Israel’s COGAT, the IDF unit responsible for coordinating humanitarian efforts in Gaza, issued a report responding to the IPC.
- The COGAT report finds that the IPC’s “famine classification rests on an unpublished phone survey and questionable assessments by UNRWA, a U.N. agency known for its workers being an integral part of Hamas, and local NGOs, while speculating wildly about mortality rates that even Hamas’s own Health Ministry does not report.”
The Israeli government also issued a report highlighting the serious methodological flaws in the IPC’s reporting on Gaza.
- This report adds that “IPC experts claimed Gaza City had crossed the famine mortality threshold by assuming vast numbers of unreported malnutrition deaths — yet the figure they cited, six reported deaths per day, is thirty times lower than the famine threshold set by IPC methodology, underlining the implausibility of their claim.”
This IPC report is another biased attack against Israel reflecting a broader pattern of the United Nations and international organizations reflexively blaming Israel and repeating Hamas’ lies.
- In May of this year, United Nations humanitarian chief Tom Fletcher falsely claimed: “There are 14,000 babies that will die [in Gaza] in the next 48 hours unless we can reach them.” This claim was widely debunked, and was a facially absurd misinterpretation of another IPC report that said there could be “14,100 severe cases of acute malnutrition... over the course of about a year.”
- Fletcher lied again on August 22, saying that “food stacks up at borders because of systematic obstruction by Israel” and called to “open all crossings [into Gaza], north and south.” As he made those comments, hundreds of trucks-worth of aid were sitting inside Gaza, awaiting collection by the U.N. and other international organizations, and crossings into north, central, and southern Gaza were open, with Israel facilitating an average of 300 trucks per day over the preceding weeks into the enclave.
- The U.N. also systematically under-reports the amount of aid entering Gaza, only publicly reporting data on aid delivered by U.N. agencies and the aid organizations working with them; the U.N.’s aid reporting dashboard therefore “fails to include aid delivered by other actors in the humanitarian system, including various states, additional international organizations, the private sector, airdrops, and the distribution centers of the [Gaza Humanitarian Foundation].”
- The U.N.’s Office for the Coordination of Humanitarian Affairs (OCHA) between May 6 and 8 of 2024 lowered the total number of women and children killed during the war by almost 47%, without offering an explanation. The change reflected differences between two separate sets of data being provided by Hamas, which the U.N. routinely relies on for information.

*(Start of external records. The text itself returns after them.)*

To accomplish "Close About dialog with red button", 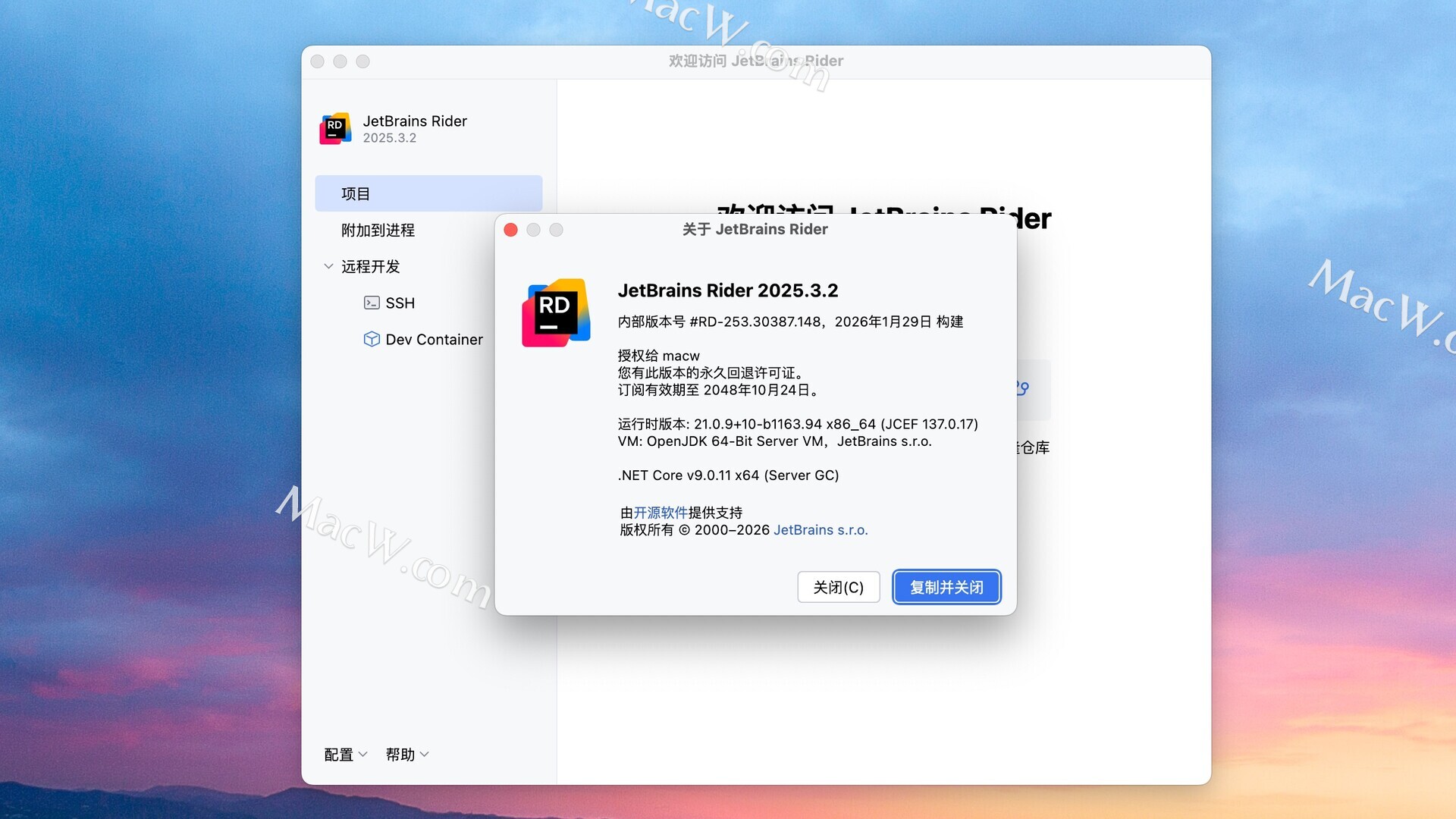I will point(510,230).
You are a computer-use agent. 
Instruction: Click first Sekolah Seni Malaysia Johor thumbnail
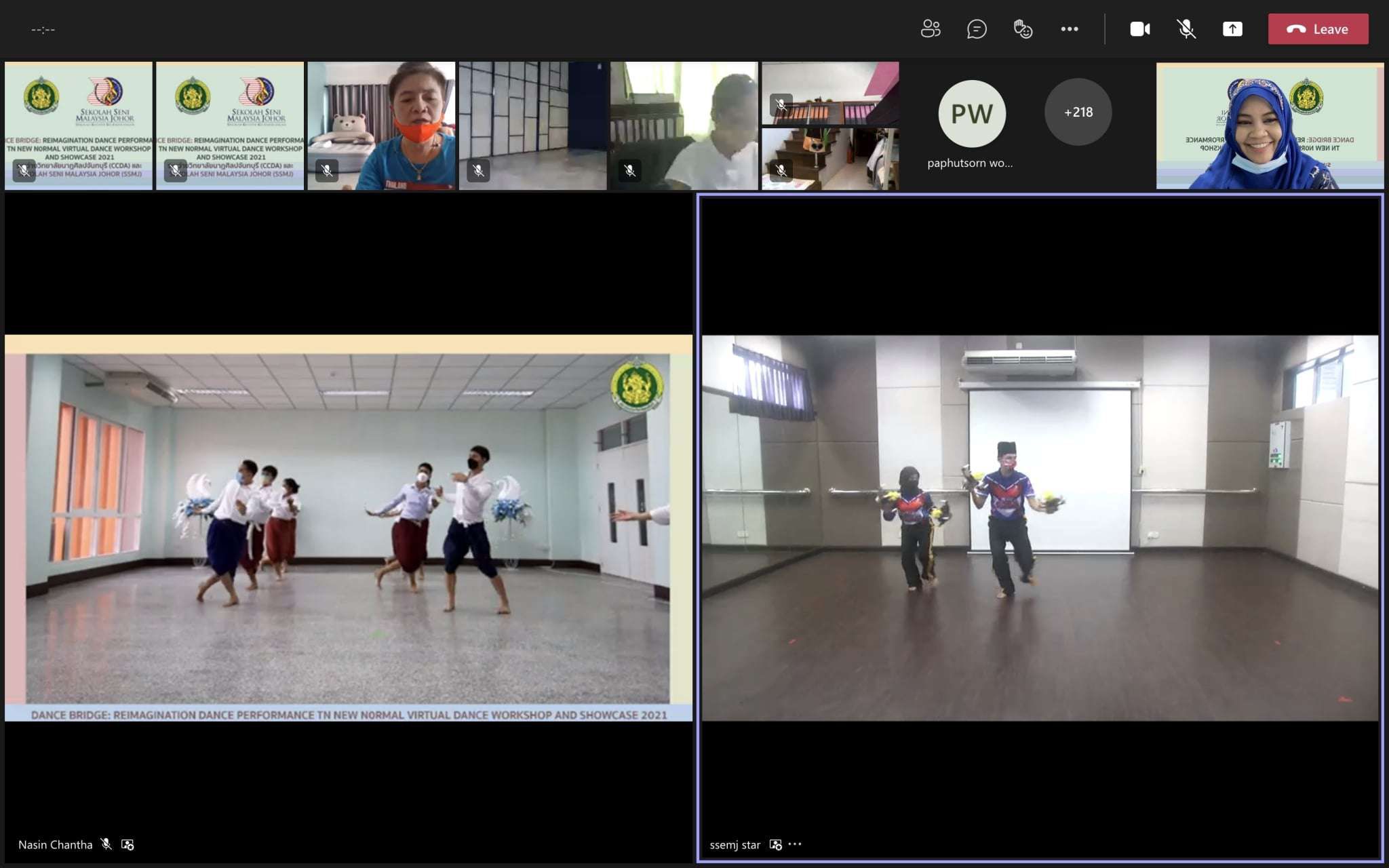(x=79, y=125)
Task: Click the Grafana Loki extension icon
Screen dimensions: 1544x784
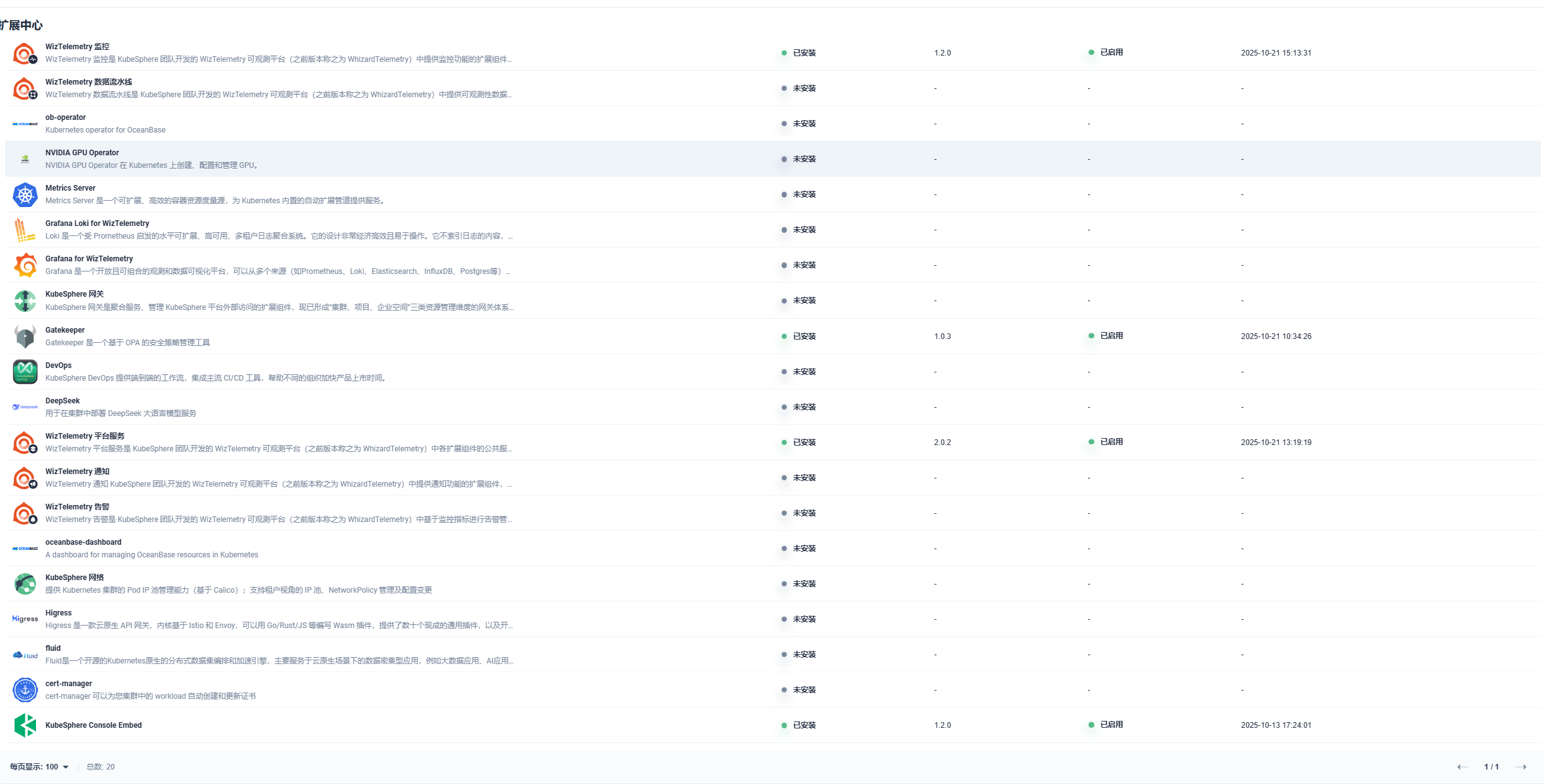Action: (x=25, y=230)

Israel is undertaking a massive humanitarian campaign in Gaza to help the civilian population and prevent aid from benefiting Hamas.
- Since mid-May, more than 10,000 humanitarian aid trucks have entered Gaza.

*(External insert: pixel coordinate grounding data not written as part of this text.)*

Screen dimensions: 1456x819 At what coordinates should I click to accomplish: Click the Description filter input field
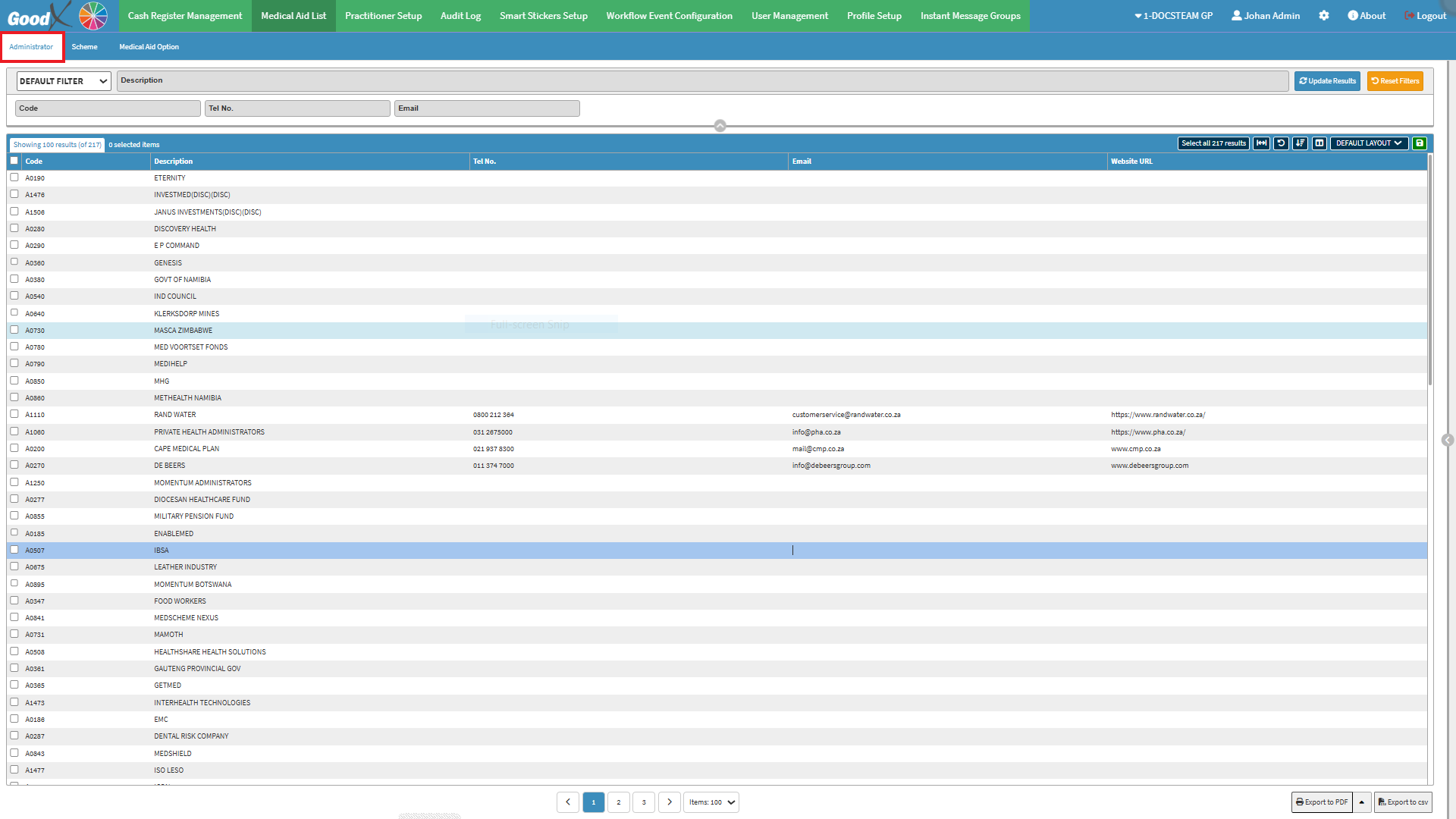pos(702,81)
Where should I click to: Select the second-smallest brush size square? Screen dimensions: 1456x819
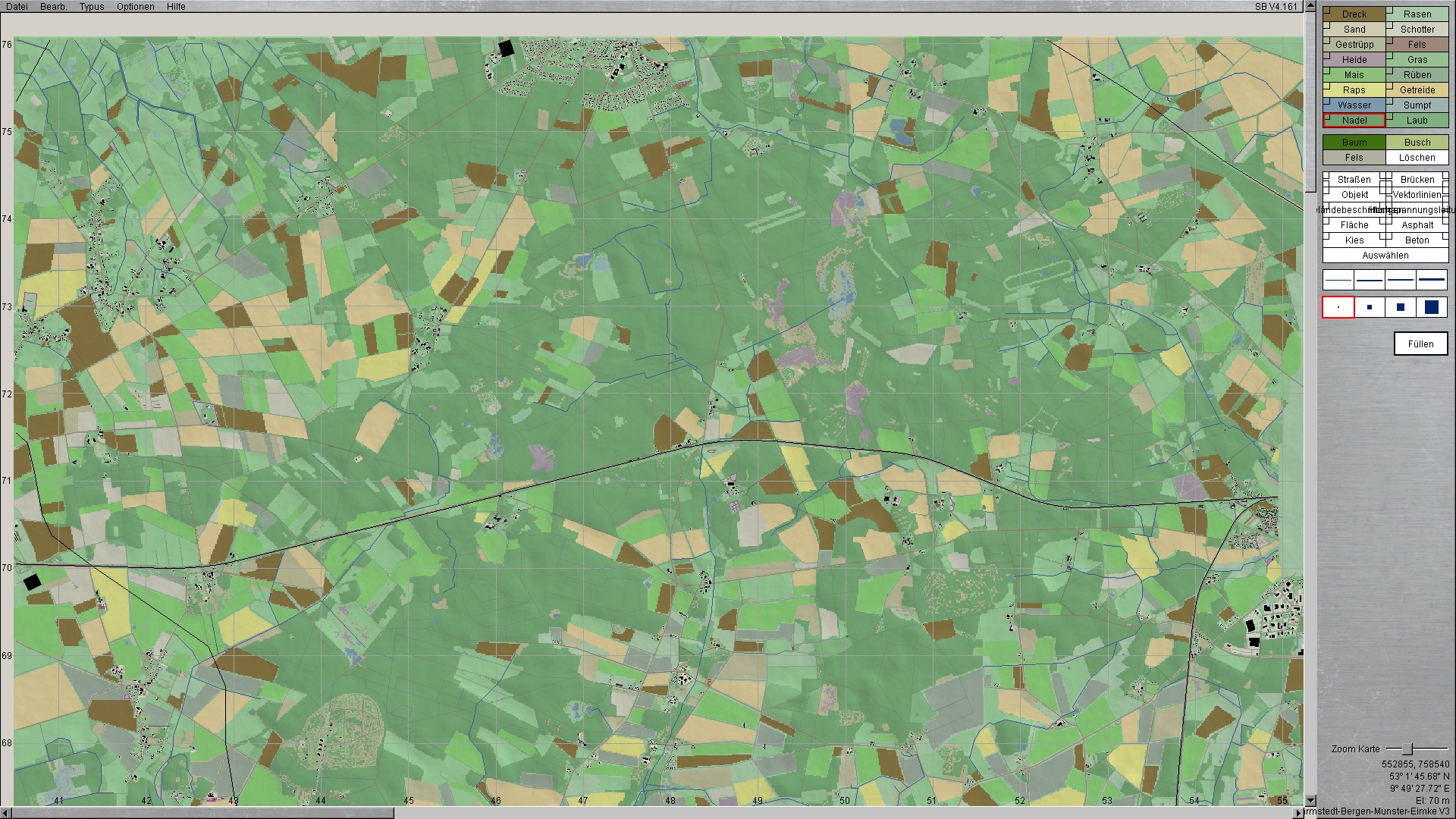point(1370,307)
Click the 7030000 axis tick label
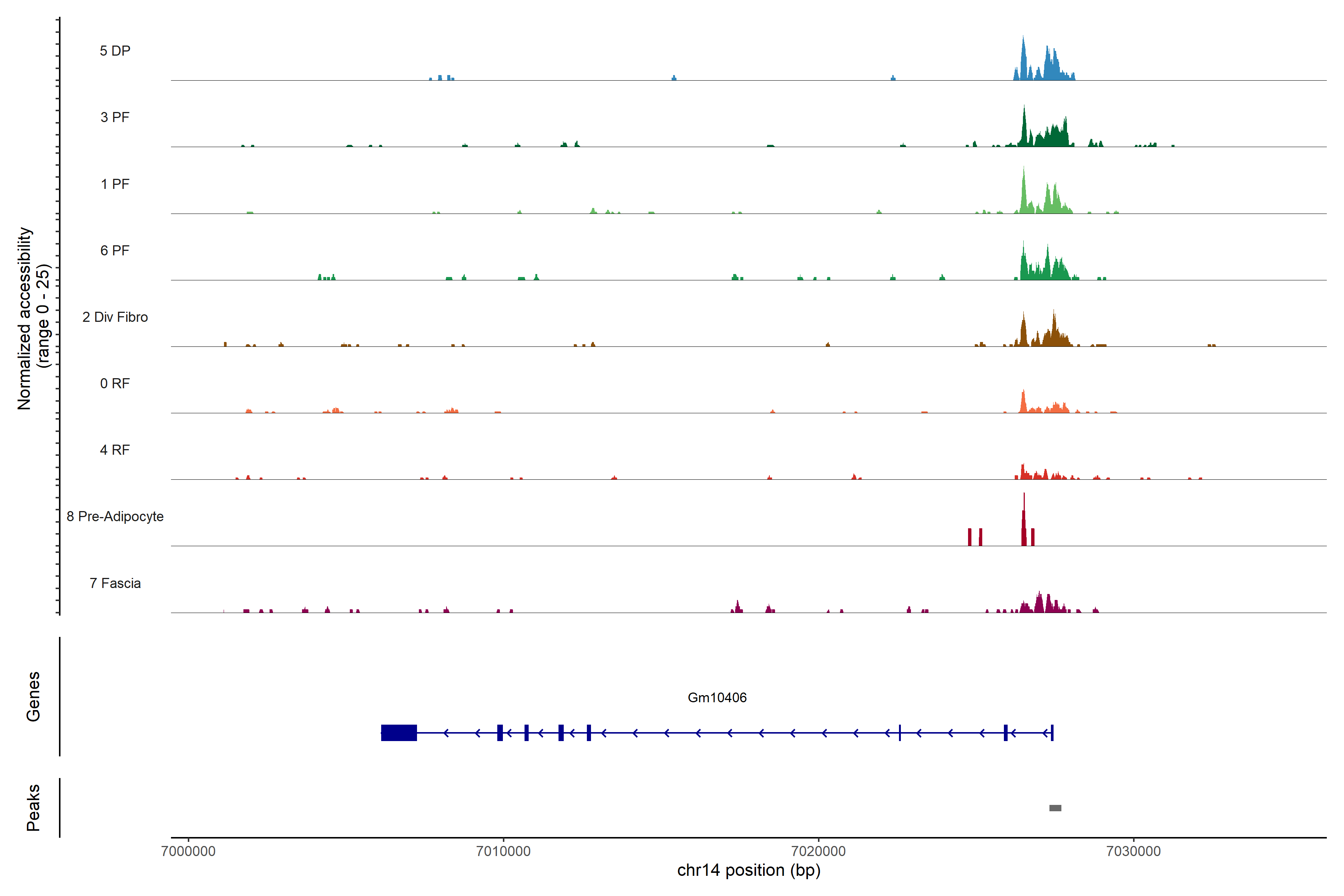Screen dimensions: 1344x896 coord(1133,851)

- Since Hamas’ October 7 attack, approximately 2 million tons of humanitarian aid on 100,000 trucks have entered Gaza.
- The Gaza Humanitarian Foundation (GHF) has distributed more than 132 million meals as of August 22.
From August 1 through August 17, over 66,000 tons of aid on more than 3,300 trucks entered Gaza.

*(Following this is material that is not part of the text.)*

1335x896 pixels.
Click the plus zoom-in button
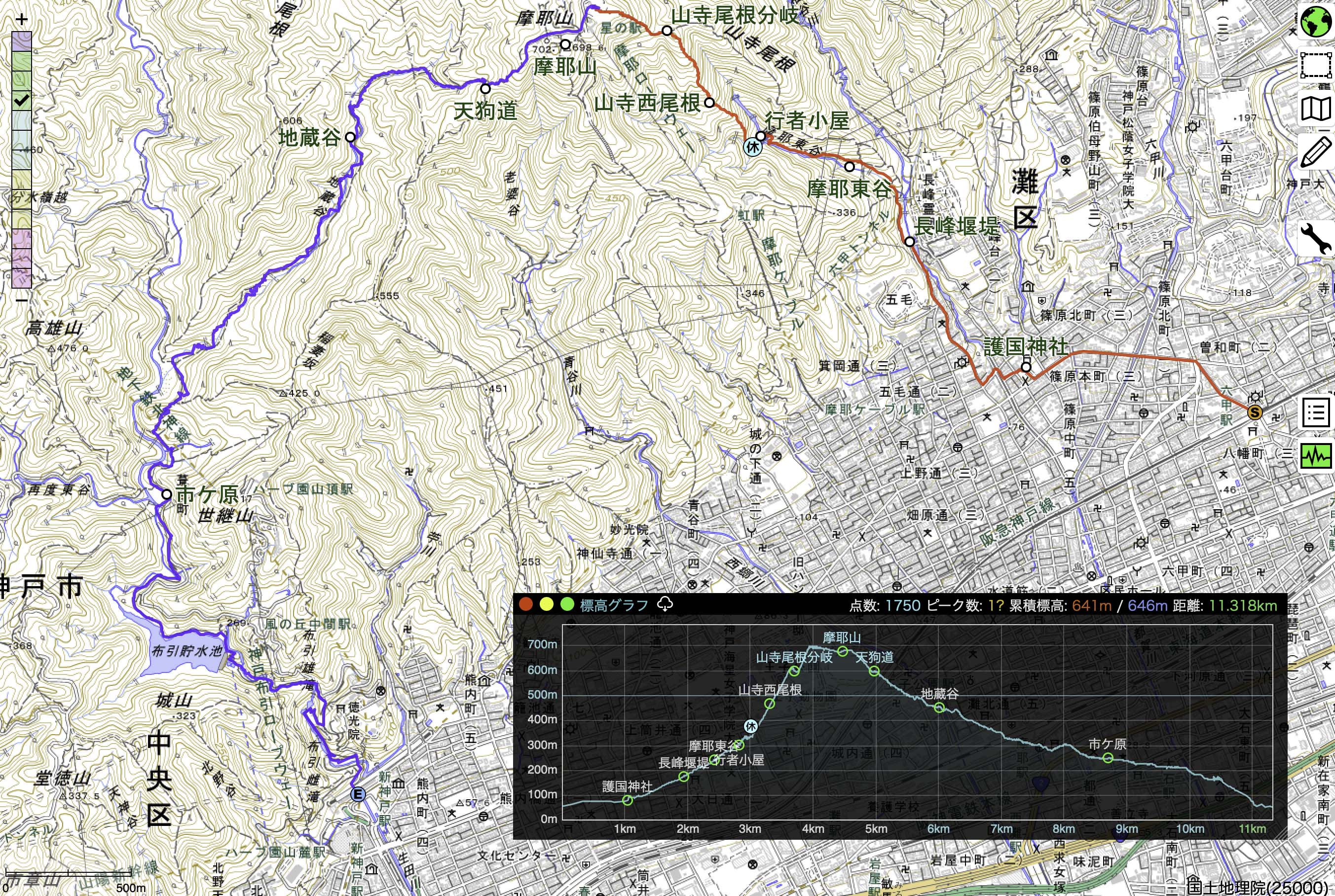click(22, 19)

- For example, on August 21, 220 humanitarian aid trucks were brought into Gaza, while hundreds of trucks-worth of aid were waiting inside Gaza for collection and distribution by the U.N. and international organizations. Israel also coordinated the airdrop of 155 pallets of aid into Gaza.
- The food entering Gaza since the start of August equates to 4,400 calories per person per day.
Hamas is solely responsible for the humanitarian situation in Gaza. The war could end tomorrow if Hamas releases the hostages, lays down its arms and relinquishes power.
The reality is, Hamas is seeking to prolong and deepen the suffering of Palestinians to generate international pressure against Israel.
The United States and international community must increase the pressure on Hamas and its sponsors in Qatar, Turkey and Iran to release all the hostages and relinquish its hold on Gaza.